=== Begin Enclosure ===

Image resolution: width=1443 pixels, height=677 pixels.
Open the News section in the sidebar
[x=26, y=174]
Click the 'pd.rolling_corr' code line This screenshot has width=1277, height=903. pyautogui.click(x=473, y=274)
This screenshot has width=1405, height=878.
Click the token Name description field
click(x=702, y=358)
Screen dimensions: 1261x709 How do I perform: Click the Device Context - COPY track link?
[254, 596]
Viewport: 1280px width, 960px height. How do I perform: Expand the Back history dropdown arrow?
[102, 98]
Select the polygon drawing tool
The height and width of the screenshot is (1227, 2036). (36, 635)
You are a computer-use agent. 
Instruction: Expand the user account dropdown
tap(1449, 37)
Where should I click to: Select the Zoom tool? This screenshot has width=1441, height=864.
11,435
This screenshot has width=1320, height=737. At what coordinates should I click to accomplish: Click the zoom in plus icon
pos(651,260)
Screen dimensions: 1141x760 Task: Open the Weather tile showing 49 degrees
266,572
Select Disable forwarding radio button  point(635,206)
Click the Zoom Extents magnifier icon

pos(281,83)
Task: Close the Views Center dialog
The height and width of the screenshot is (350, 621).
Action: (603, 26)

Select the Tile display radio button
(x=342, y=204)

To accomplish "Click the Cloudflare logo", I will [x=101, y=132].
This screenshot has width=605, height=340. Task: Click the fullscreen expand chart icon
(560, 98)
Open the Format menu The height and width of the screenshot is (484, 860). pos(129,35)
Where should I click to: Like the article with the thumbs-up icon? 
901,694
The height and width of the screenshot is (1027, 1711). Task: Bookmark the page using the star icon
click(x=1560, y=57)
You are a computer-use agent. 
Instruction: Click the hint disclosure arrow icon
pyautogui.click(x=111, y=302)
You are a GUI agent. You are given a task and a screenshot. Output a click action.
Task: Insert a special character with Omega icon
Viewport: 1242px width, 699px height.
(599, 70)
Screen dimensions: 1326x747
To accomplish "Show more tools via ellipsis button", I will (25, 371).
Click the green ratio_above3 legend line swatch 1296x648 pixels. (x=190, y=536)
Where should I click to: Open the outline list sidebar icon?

=== End Enclosure ===

** The problem **
Reproduce the material in full, with no word added or dropped.

** Task result **
Image resolution: width=1443 pixels, height=677 pixels.
Open the News section in the sidebar
[x=26, y=174]
Click the 'pd.rolling_corr' code line This screenshot has width=1277, height=903. pyautogui.click(x=473, y=274)
This screenshot has width=1405, height=878.
Click the token Name description field
click(x=702, y=358)
Screen dimensions: 1261x709 How do I perform: Click the Device Context - COPY track link?
[254, 596]
Viewport: 1280px width, 960px height. How do I perform: Expand the Back history dropdown arrow?
[102, 98]
Select the polygon drawing tool
The height and width of the screenshot is (1227, 2036). (36, 635)
You are a computer-use agent. 
Instruction: Expand the user account dropdown
tap(1449, 37)
Where should I click to: Select the Zoom tool? This screenshot has width=1441, height=864.
11,435
This screenshot has width=1320, height=737. At what coordinates should I click to accomplish: Click the zoom in plus icon
pos(651,260)
Screen dimensions: 1141x760 Task: Open the Weather tile showing 49 degrees
266,572
Select Disable forwarding radio button  point(635,206)
Click the Zoom Extents magnifier icon

pos(281,83)
Task: Close the Views Center dialog
The height and width of the screenshot is (350, 621).
Action: (603, 26)

Select the Tile display radio button
(x=342, y=204)

To accomplish "Click the Cloudflare logo", I will [x=101, y=132].
This screenshot has width=605, height=340. Task: Click the fullscreen expand chart icon
(560, 98)
Open the Format menu The height and width of the screenshot is (484, 860). pos(129,35)
Where should I click to: Like the article with the thumbs-up icon? 
901,694
The height and width of the screenshot is (1027, 1711). Task: Bookmark the page using the star icon
click(x=1560, y=57)
You are a computer-use agent. 
Instruction: Click the hint disclosure arrow icon
pyautogui.click(x=111, y=302)
You are a GUI agent. You are given a task and a screenshot. Output a click action.
Task: Insert a special character with Omega icon
Viewport: 1242px width, 699px height.
(599, 70)
Screen dimensions: 1326x747
To accomplish "Show more tools via ellipsis button", I will (25, 371).
Click the green ratio_above3 legend line swatch 1296x648 pixels. (x=190, y=536)
Where should I click to: Open the outline list sidebar icon?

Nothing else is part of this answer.